Politicians invoke Shakespeare like they invoke a God. Shakespeare is a higher intellectual authority, a literary deity. You can no more trump Shakespeare than you can deny Barthes’ Eiffel Tower. Politicians bank on that. Invoking Shakespeare lends an intellectual superiority. “Not only do I understand him, but he is on my side”. It brings to the proverbial room a discomfort, what do you say to Shakespeare? You can’t rebut him, you can’t discredit him, the best you can hope for is to come back at him with another of his own set of words and hope it holds up in an epic battle with himself (much like this).

Perhaps what startled me the most about Mister Adams’ reference is that he is one of the greatest rhetoricians of history. Here he is, leaning upon the words of Shakespeare (not even unpacking them mind you, just sticking them in his pamphlet) to help him make a tangential point. This either means that Mister Adams recognized a tactic which works and made use of it, or he was just out of creative things to say that day. I’m going to put my money on the first one, but either way, John Adams could certainly have used some time to brush up on his Shakespeare. MacB is no more a play about filicide than Othello is a play about a handkerchief. In addition, I’m not entirely certain how comfortable I am with the metaphor of England as Lady M and the States as the otherwise-unmentioned MacBaby. Certainly we deserve more regard than a single line in passing. We are (and were even in 1765) a large political force.
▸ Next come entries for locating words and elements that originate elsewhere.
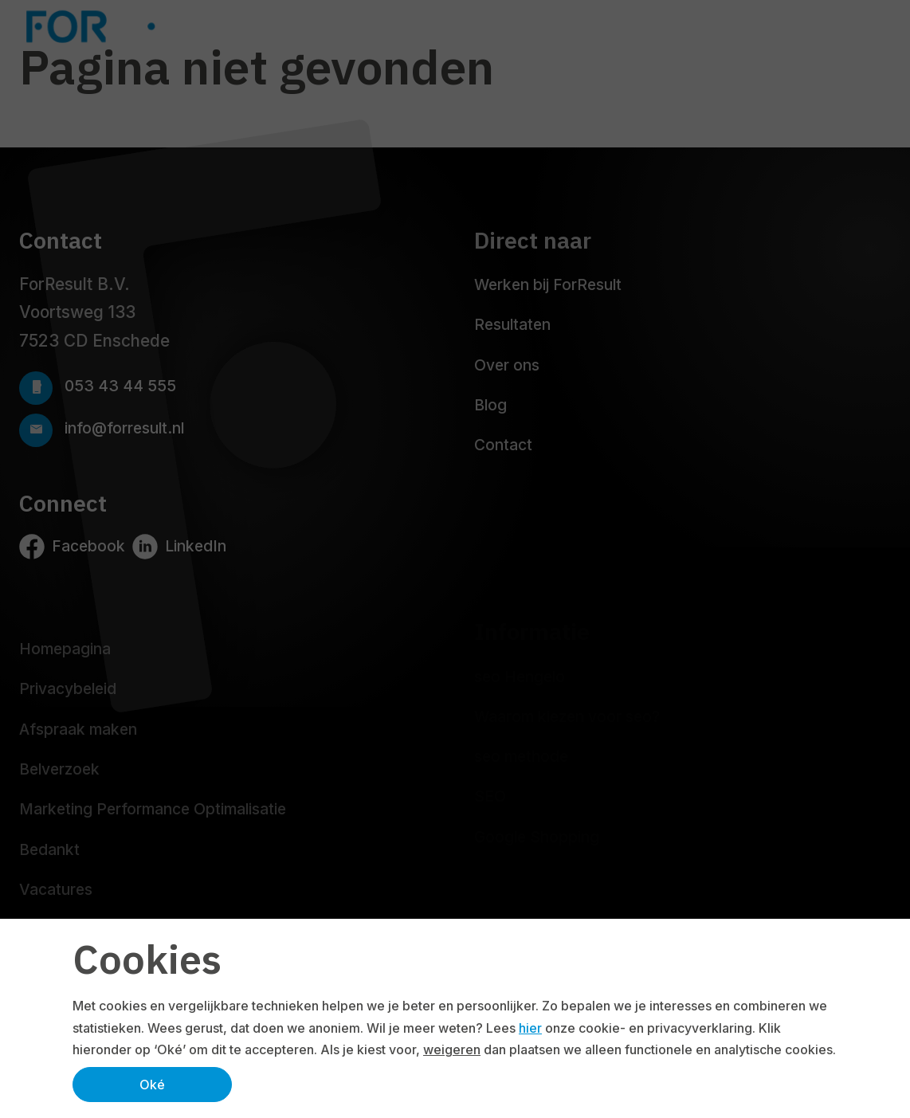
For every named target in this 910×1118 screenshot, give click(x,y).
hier (530, 1028)
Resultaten (512, 324)
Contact (503, 444)
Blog (490, 404)
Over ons (506, 365)
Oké (152, 1085)
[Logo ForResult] (143, 26)
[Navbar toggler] (875, 26)
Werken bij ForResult (548, 284)
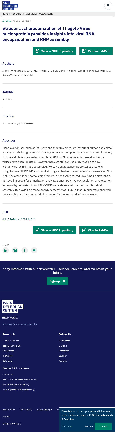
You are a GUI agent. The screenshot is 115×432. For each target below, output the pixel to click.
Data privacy (8, 409)
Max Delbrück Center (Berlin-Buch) (19, 379)
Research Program (11, 345)
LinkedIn (63, 345)
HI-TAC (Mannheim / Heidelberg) (18, 389)
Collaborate (8, 350)
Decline (89, 426)
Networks (7, 360)
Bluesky (63, 355)
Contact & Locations (15, 368)
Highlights (7, 355)
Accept (103, 426)
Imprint (6, 416)
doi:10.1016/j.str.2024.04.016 (18, 219)
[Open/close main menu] (108, 6)
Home (5, 14)
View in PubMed (96, 51)
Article (6, 20)
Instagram (64, 350)
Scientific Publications (39, 14)
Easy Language (44, 409)
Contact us (7, 374)
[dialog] (87, 420)
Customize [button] (67, 426)
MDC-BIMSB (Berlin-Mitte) (15, 384)
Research (17, 14)
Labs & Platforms (10, 340)
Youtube (63, 360)
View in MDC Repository (54, 51)
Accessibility (26, 409)
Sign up (57, 281)
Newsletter (64, 340)
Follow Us (65, 334)
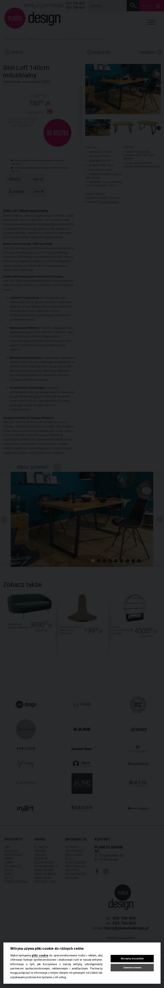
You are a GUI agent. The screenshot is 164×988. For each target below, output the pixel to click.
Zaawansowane (132, 967)
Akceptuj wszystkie (132, 958)
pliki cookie (40, 955)
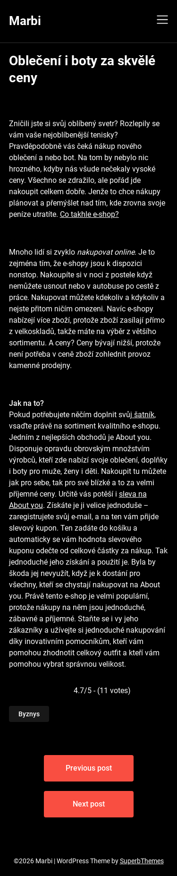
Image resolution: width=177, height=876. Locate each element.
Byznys (29, 714)
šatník (143, 414)
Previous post (89, 768)
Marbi (25, 21)
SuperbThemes (142, 861)
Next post (89, 803)
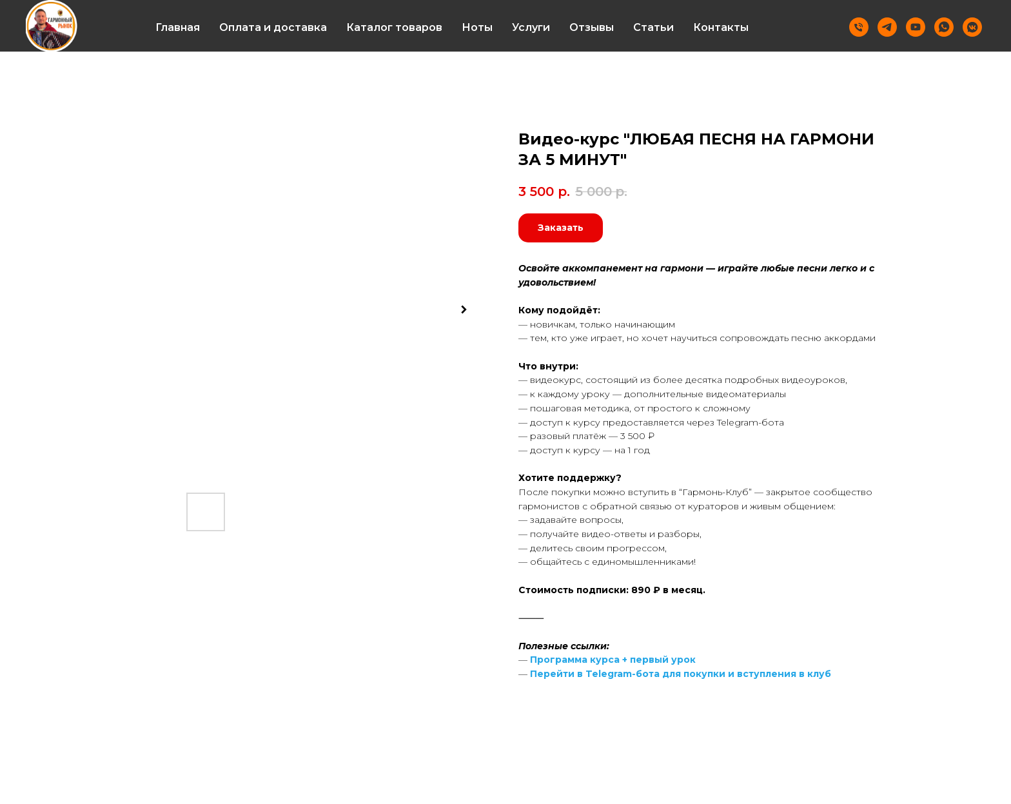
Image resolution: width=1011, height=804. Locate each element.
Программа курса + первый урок (613, 659)
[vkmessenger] (972, 27)
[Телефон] (859, 27)
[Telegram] (887, 27)
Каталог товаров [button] (394, 27)
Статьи (653, 27)
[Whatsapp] (944, 27)
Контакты (721, 27)
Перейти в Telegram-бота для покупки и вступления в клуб (680, 674)
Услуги (531, 27)
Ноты (477, 27)
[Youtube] (915, 27)
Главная (177, 27)
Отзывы (591, 27)
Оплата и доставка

Perhaps Adams is invoking it to suggest that England neglects America just as Shakespeare neglects Baby MacB. They will give us no answers, they recognize us only as an allegory of their success in failure, and they sure as hell won’t admit to having us in polite company.

So kids, today’s moral (brought to you by our good friend the second president of the United States and the letter “S”) is: Shakespeare is your rhetorical buddy. Use his powers well and you too may someday aspire to political greatness.